▶ [Screenshot grounding data]:
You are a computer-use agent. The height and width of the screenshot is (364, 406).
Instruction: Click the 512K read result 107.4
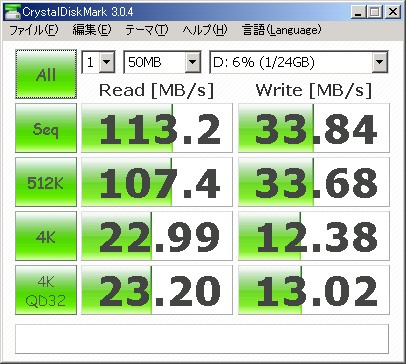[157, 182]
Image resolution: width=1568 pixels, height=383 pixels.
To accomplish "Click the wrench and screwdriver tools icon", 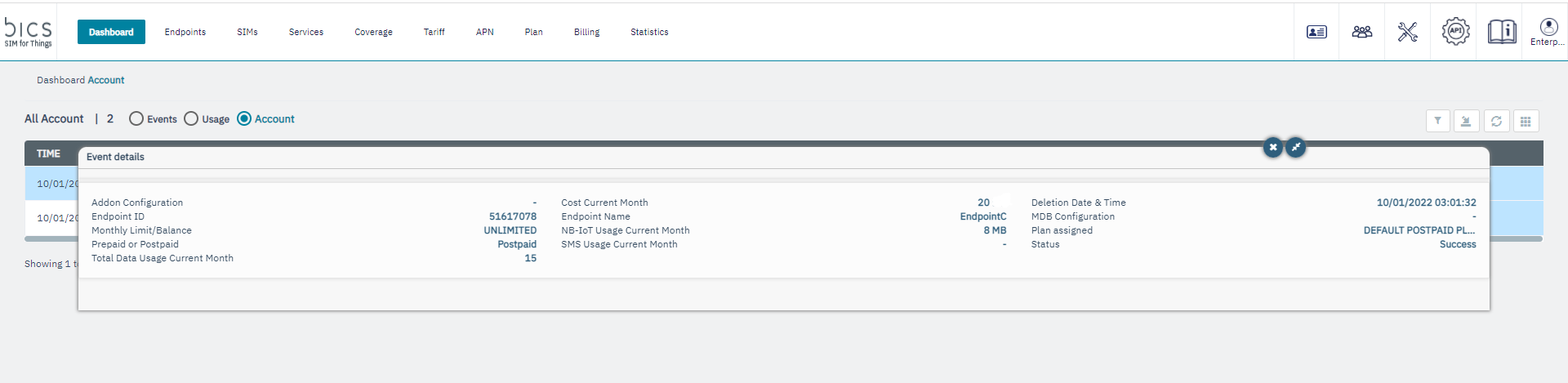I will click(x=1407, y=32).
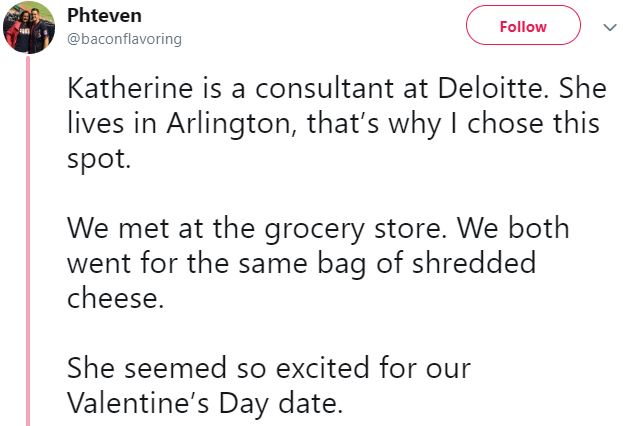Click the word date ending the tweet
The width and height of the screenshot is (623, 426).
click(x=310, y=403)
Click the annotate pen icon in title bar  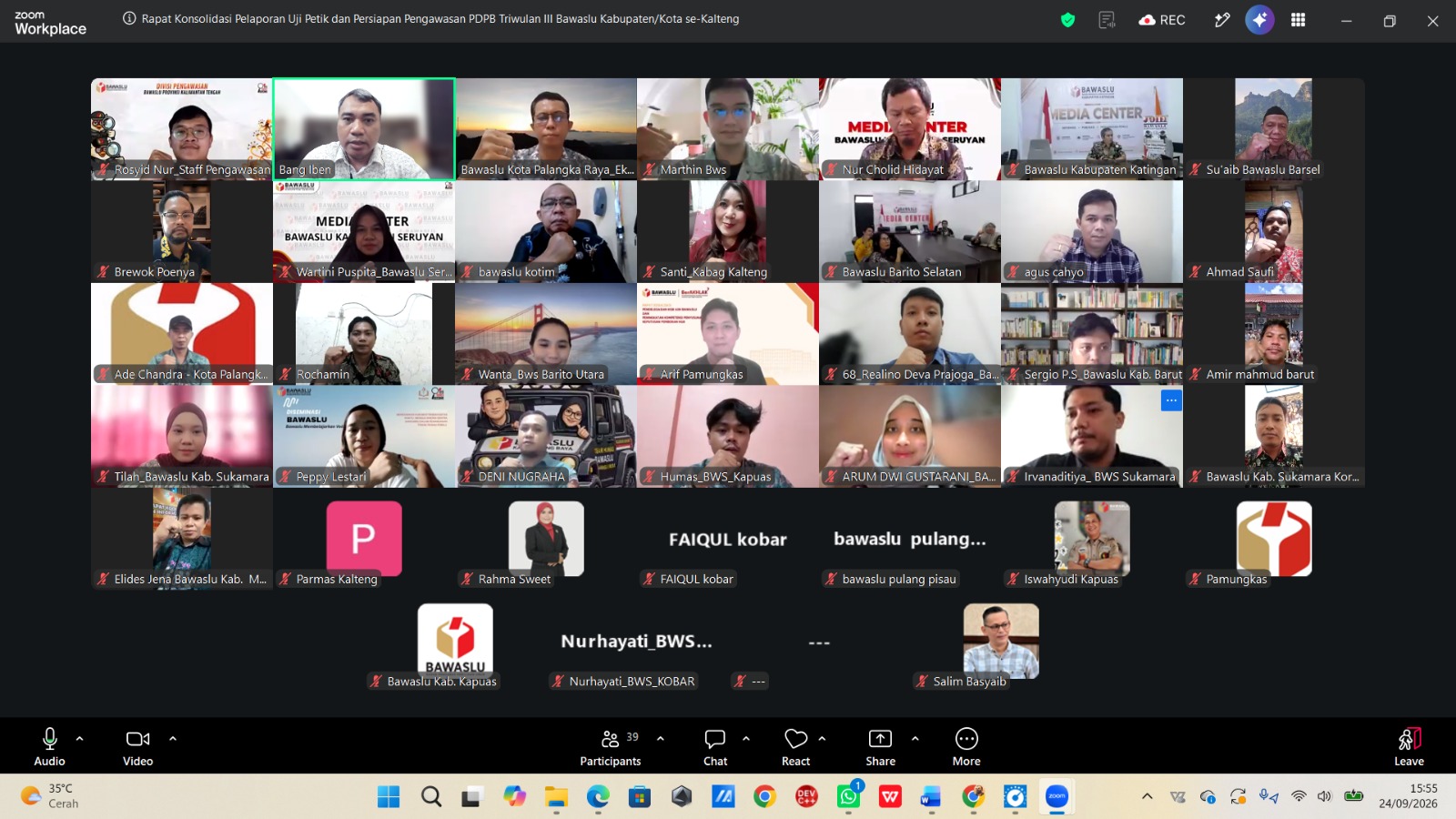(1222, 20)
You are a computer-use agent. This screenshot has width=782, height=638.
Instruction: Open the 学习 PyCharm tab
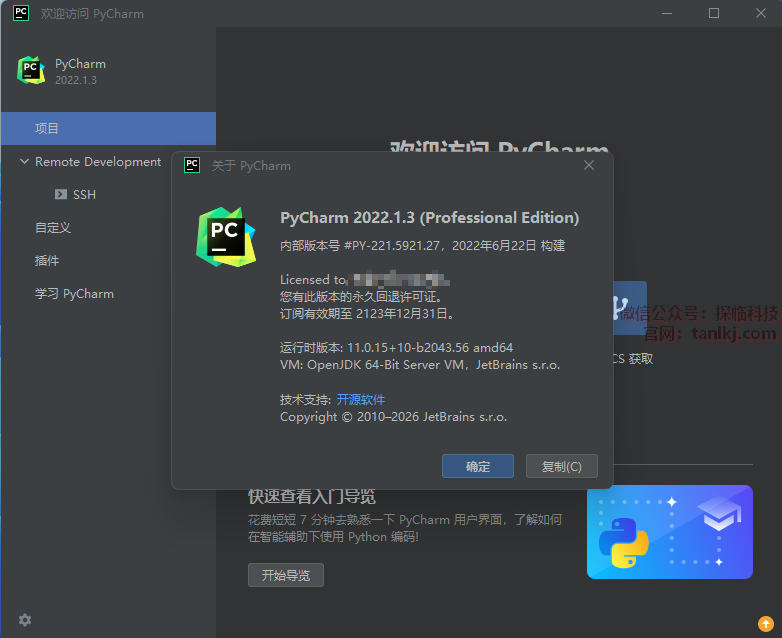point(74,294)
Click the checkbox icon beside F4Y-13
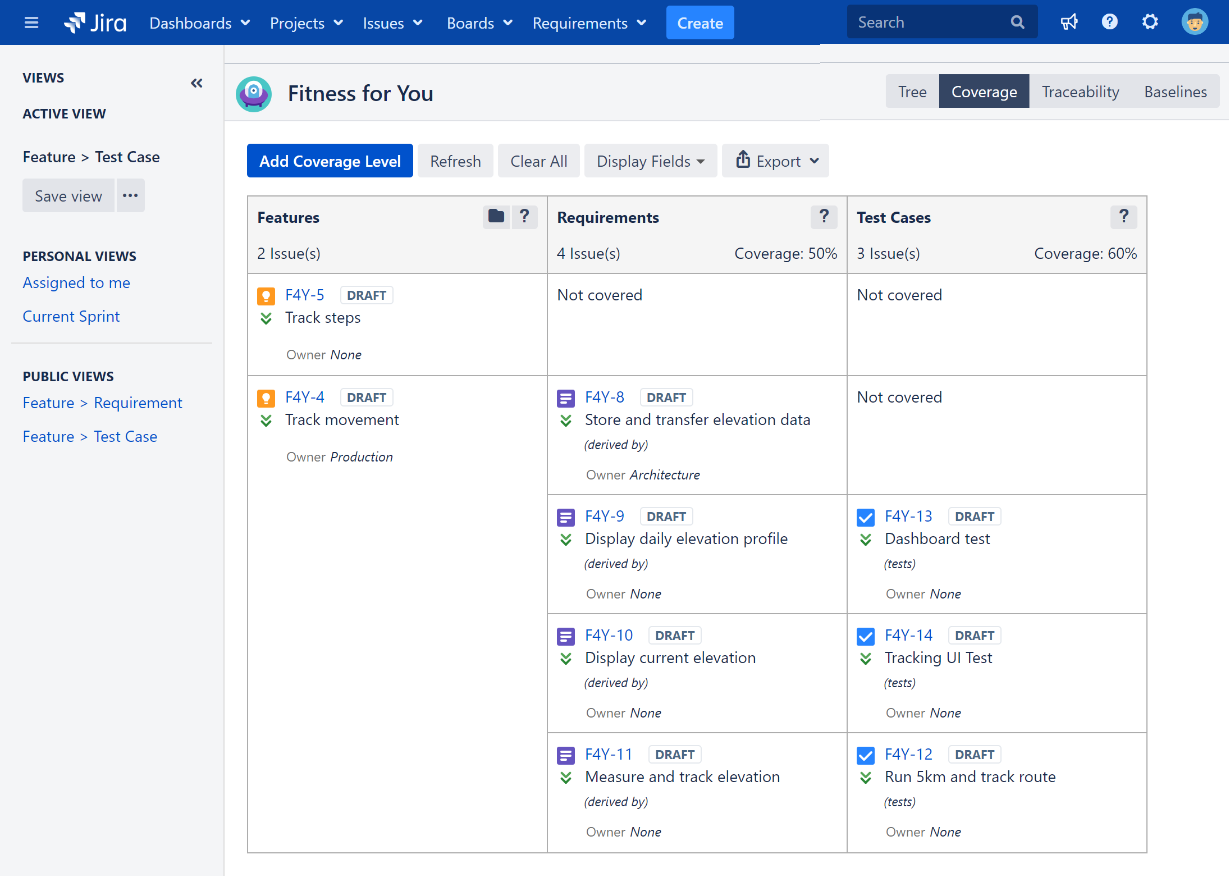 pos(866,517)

▶ [REQUIRED WORK]:
What are the lines from the one containing "Instruction: Open the 学习 PyCharm tab" through the end of the records? Write them out exactly, leaving out the pictures.

▶ [ANSWER]:
Instruction: Open the 学习 PyCharm tab
point(74,294)
Click the checkbox icon beside F4Y-13
 pos(866,517)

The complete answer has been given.